#### READING PASSAGE ####

Now 41, Pacheco is fulfilling that long-held dream with Bella’s, an Italian ice spot specializing in his family’s helado de coco. Bella’s, named for Pacheco’s 9-year-old daughter, opens Saturday at 3523 W. Fullerton Ave. after many months of delays. Pacheco had originally planned to open the brick-and-mortar last year, but had to switch gears due to the coronavirus pandemic.

“It’s just a monumental moment,” Pacheo said. “I’m here to remember where I was and how hard it was, thinking, ‘Should I quit? Should I stop putting money in it?’ To me, it’s such a great feeling that I saw it through.”

Credit: Provided
Adrian Pacheco (left) and his wife and their daughter, Bella, selling helado del coco at a city festival.

A cross between coconut Italian ice and coconut ice cream, helado del coco is a popular sweet treat that originated in Puerto Rico and other Latin American countries.

Pacheco, who is Puerto Rican and Mexican, is using a family recipe created by his uncle, William Velez, and passed down through the family since 1975.

After moving from Puerto Rico to Chicago, Velez made a business out of whipping up his own version of the sweet treat and distributing it wholesale to dozens of street vendors in Humboldt Park and across the city, Pacheco said. Pacheco’s dad took over the business years later and worked with about 50 street cart vendors, he said.

As a kid, Pacheco aspired to take the family business to the next level by either opening a shop or getting pints of it on grocery store shelves. But after graduating from college, the Hermosa native worked at a bank before settling into family life with his wife and their daughter, Bella.

It wasn’t until about three years ago that Pacheco decided to follow that dream. As his dad was getting older, Pacheco started selling the family’s helado del coco at festivals around the city before signing a lease on the Fullerton Avenue storefront in June 2019, thinking he’d open a shop of his own within a year.

####

TASKS AND EXERCISES »
a) Reproduce the portion of the article about Bella's Italian ice shop between "A cross between" and "vendors, he said.", inclusive.
b) In the article about Bella's Italian ice shop, at what address does the shop open?
c) Write the next part of the article about Bella's Italian ice shop, picking up after its final sentence.

#### SUPPLIED MATERIAL ####

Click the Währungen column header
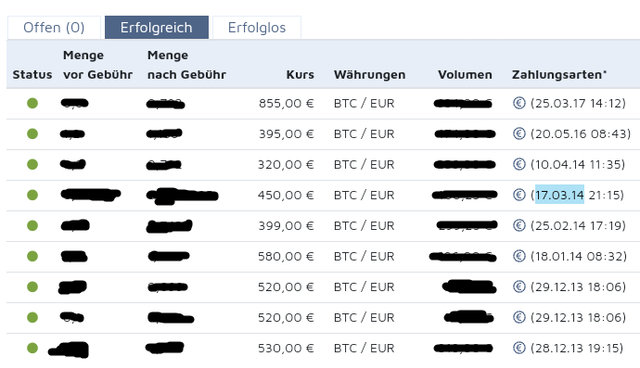 369,75
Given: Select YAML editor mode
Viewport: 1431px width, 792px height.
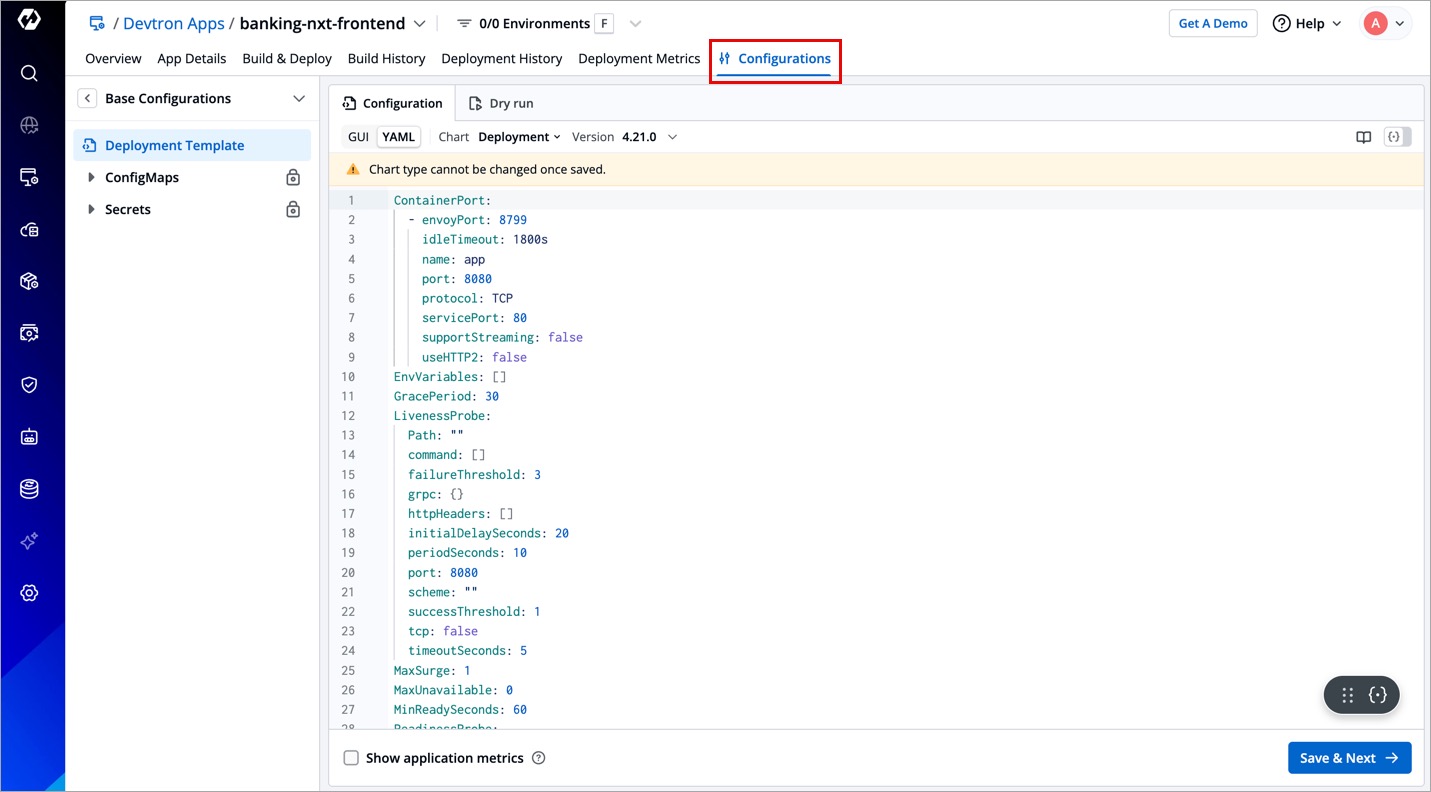Looking at the screenshot, I should [x=398, y=137].
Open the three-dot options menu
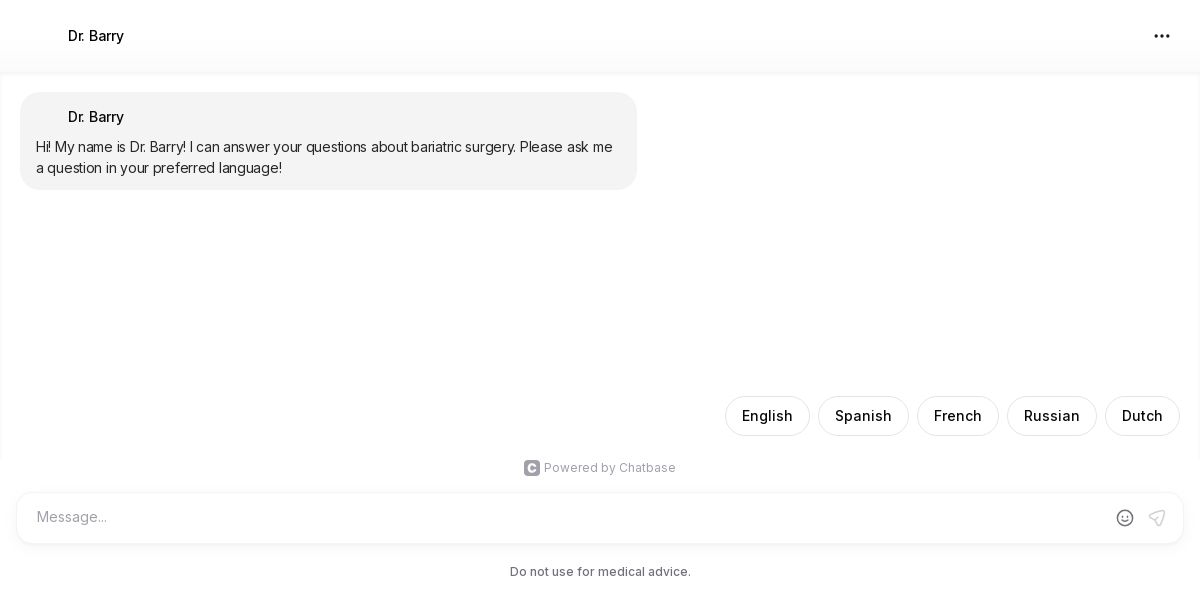This screenshot has height=600, width=1200. [x=1162, y=36]
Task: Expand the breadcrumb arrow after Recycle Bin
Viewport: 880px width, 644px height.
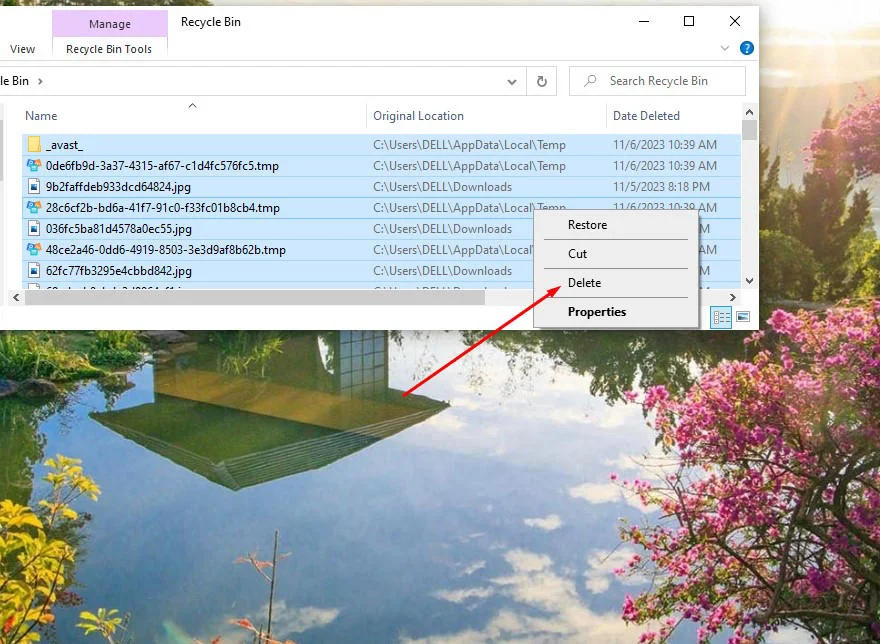Action: pyautogui.click(x=40, y=81)
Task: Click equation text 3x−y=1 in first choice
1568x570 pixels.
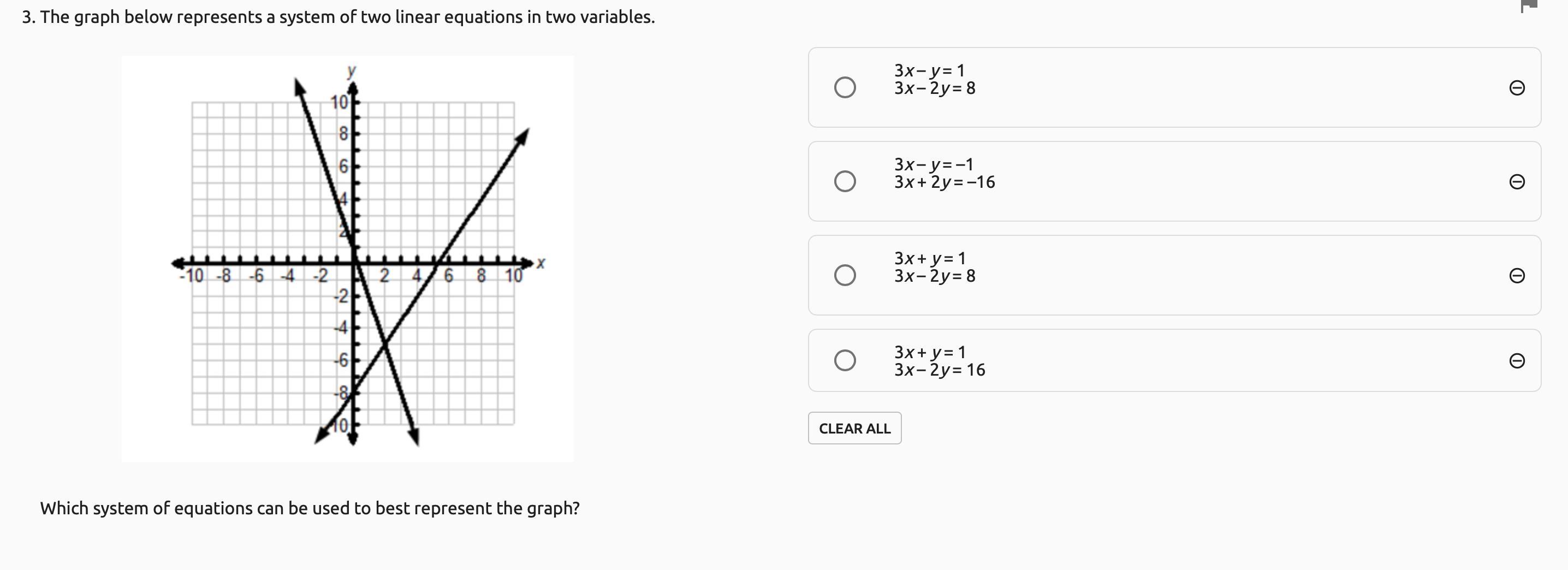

####

ANSWERS BY ITEM »
a)
A cross between coconut Italian ice and coconut ice cream, helado del coco is a popular sweet treat that originated in Puerto Rico and other Latin American countries.

Pacheco, who is Puerto Rican and Mexican, is using a family recipe created by his uncle, William Velez, and passed down through the family since 1975.

After moving from Puerto Rico to Chicago, Velez made a business out of whipping up his own version of the sweet treat and distributing it wholesale to dozens of street vendors in Humboldt Park and across the city, Pacheco said. Pacheco’s dad took over the business years later and worked with about 50 street cart vendors, he said.

b) 3523 W. Fullerton Ave.

c)
But as he started the process of obtaining city permits, the pandemic hit.

“When my architect was like I don’t think you’ll be open by April, I started crying because I couldn’t believe it … I thought, Wow, what am I going to do?” he said.

For nearly two years, Pacheco struggled to stay afloat financially without bringing in any revenue. He tried to get a loan through the federal government’s Paycheck Protection Program, but was denied because the business had never opened and his landlord wouldn’t give him a break on rent.

Despite all of this, Pacheco pushed through and passed his final city inspection at the end of February, paving the way for the grand opening this weekend.

Credit: Provided
Half passionfruit and half helado del coco at Bella’s.

In addition to his family’s specialty, Pacheco is serving up an array of Italian ice using recipes he’s perfected over the last few years. Some of the flavors include passionfruit — parcha in Spanish — watermelon, lemon and mangonada topped with chilli pepper.

But helado de coco is undeniably the star at Bella’s and comes in several different sizes. The 5-6 oz. cup, which is served in a coconut, costs $4.

“When they taste it, it’s going to remind them of being on the island of Puerto Rico,” Pacheco said.

Pacheco has also started to sell pints of his helado de coco to nearby grocery stores Armitage Produce and Rico Fresh. He plans to sell half-gallon and gallon pints of the dessert in the shop soon. For now, he’s focused on building up a customer base and making his dad and uncle proud.

“When [my dad] saw it, his eyes teared up,” he said of the shop. “Everything I’ve said in the past 10 years — that I’m doing it no matter what — I never gave up. He was so happy to see it where it is.”

Bella’s will be open 11 a.m.-8 p.m. every day starting Saturday.